▸ **TASK**: Each line of the records below that holds "agent" should be copied out.

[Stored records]
-.-.-

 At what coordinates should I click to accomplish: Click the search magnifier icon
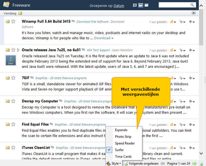192,5
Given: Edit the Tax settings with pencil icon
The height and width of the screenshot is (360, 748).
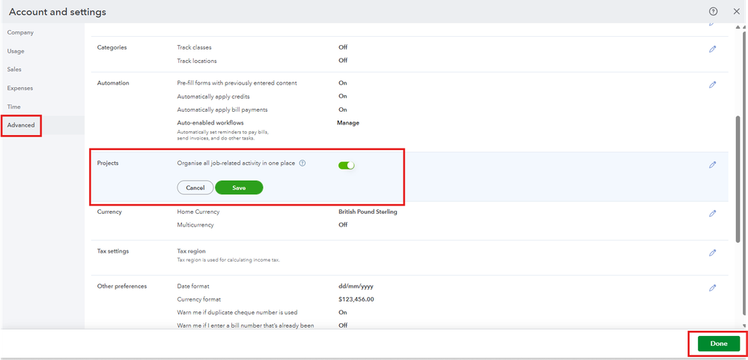Looking at the screenshot, I should click(x=712, y=253).
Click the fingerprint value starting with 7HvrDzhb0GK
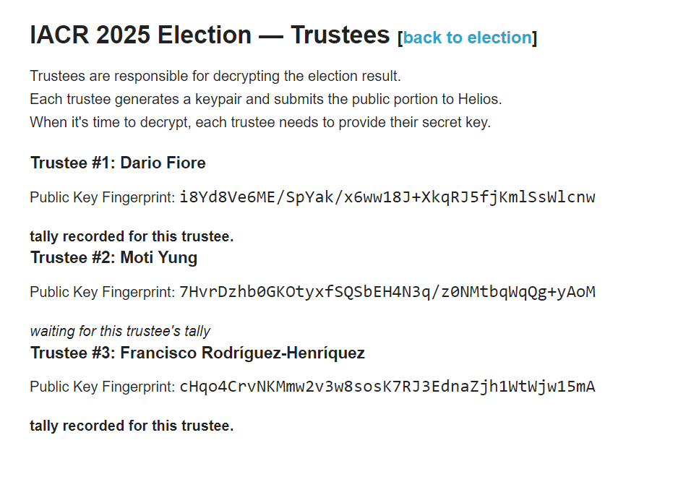Screen dimensions: 678x482 387,292
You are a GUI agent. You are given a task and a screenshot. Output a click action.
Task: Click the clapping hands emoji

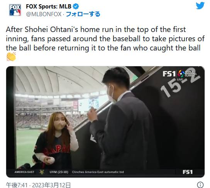[x=11, y=57]
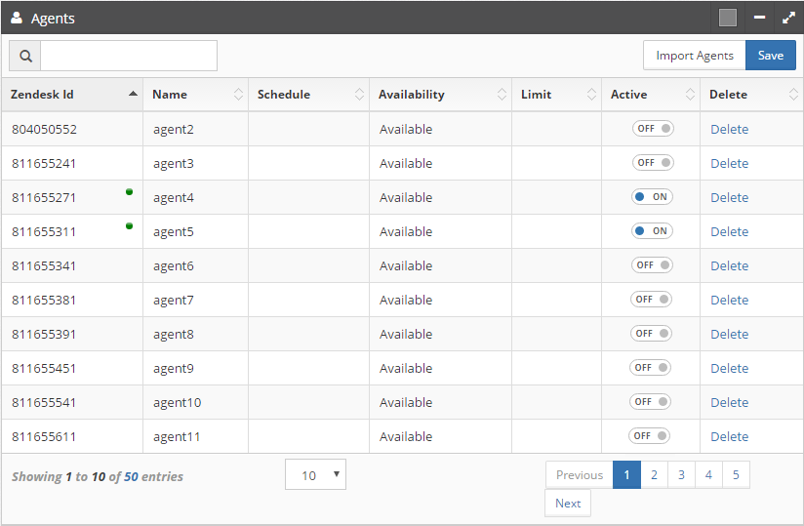Screen dimensions: 804x526
Task: Click the gray square icon in header
Action: 728,18
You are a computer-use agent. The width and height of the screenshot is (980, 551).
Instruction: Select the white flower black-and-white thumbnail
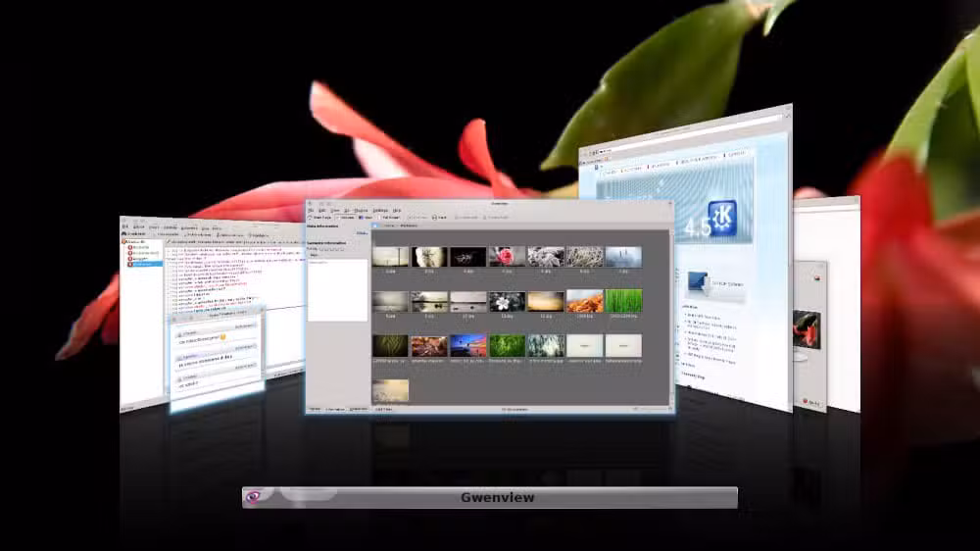507,301
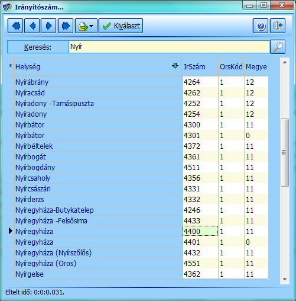296x301 pixels.
Task: Click the export/print icon in toolbar
Action: 83,26
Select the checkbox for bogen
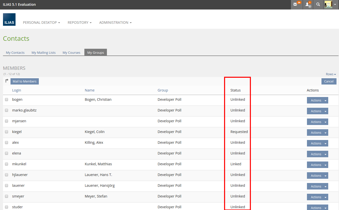Image resolution: width=339 pixels, height=210 pixels. pos(7,100)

-.-.-

▸ **ANSWER AREA**:
You are a GUI agent. You are given a task and a screenshot. Output a click action.
You are a computer-use agent. The width and height of the screenshot is (980, 551).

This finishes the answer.